Requirement: Below are some entries. Copy each line that holds the string "eten".

---*---

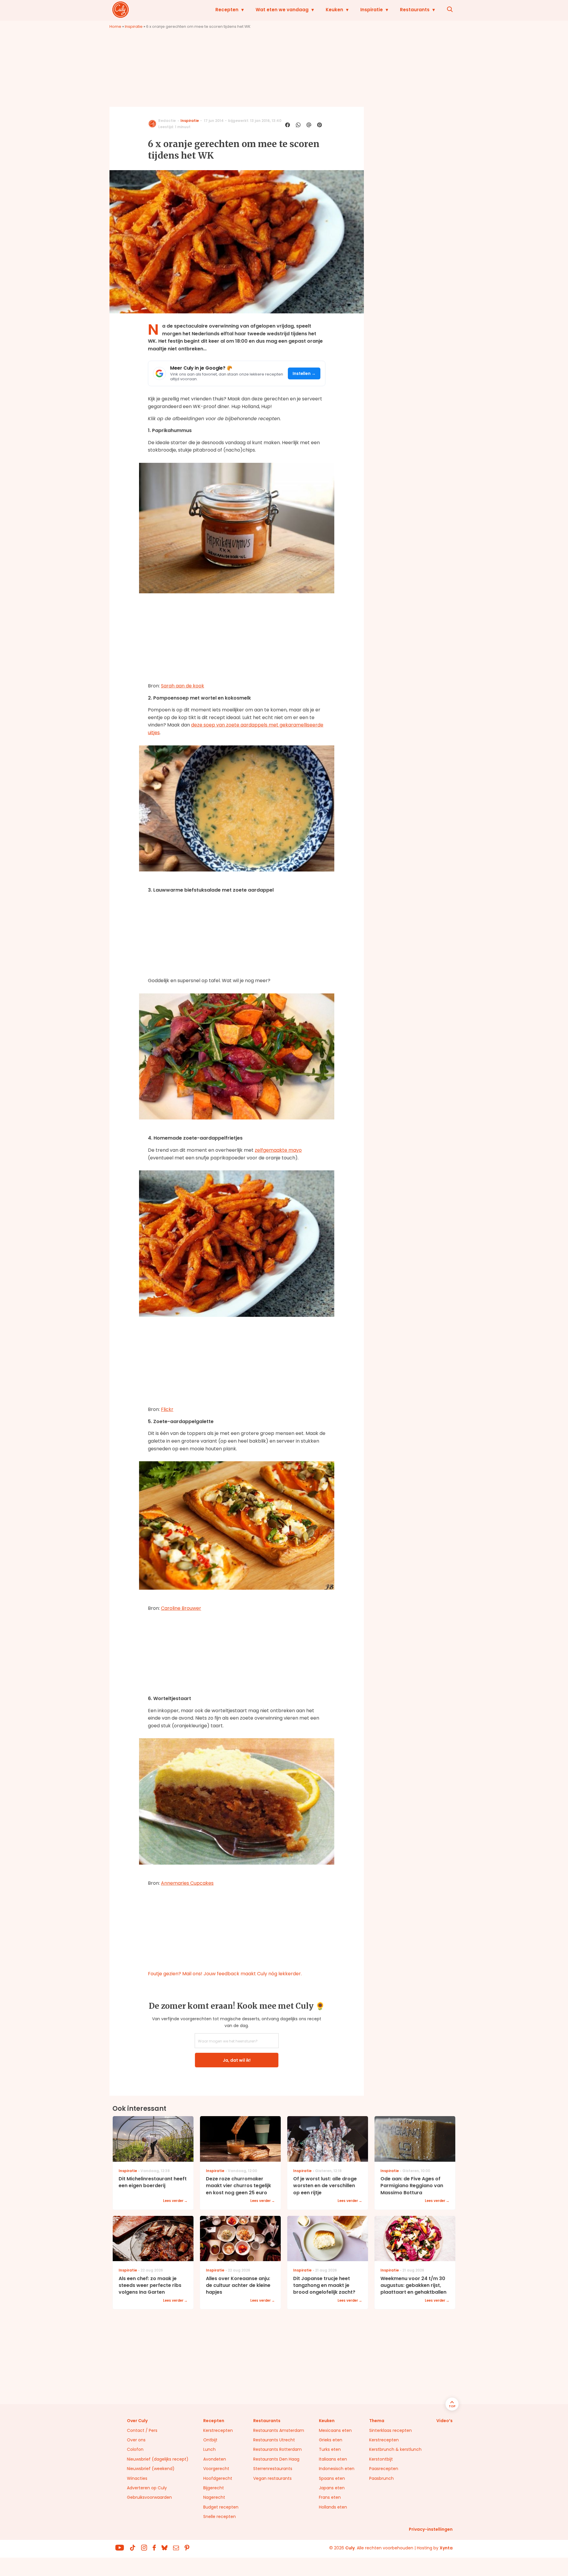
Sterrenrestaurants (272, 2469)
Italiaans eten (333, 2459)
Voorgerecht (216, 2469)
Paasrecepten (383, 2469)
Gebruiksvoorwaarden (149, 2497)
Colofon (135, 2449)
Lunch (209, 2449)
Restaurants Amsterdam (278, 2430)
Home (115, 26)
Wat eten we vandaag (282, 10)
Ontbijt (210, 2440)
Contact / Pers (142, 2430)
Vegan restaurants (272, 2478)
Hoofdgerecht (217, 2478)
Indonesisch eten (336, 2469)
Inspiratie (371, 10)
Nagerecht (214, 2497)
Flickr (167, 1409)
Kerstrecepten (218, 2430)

---*---

Exercise solution:
Italiaans eten (333, 2459)
Wat eten we vandaag (282, 10)
Indonesisch eten (336, 2469)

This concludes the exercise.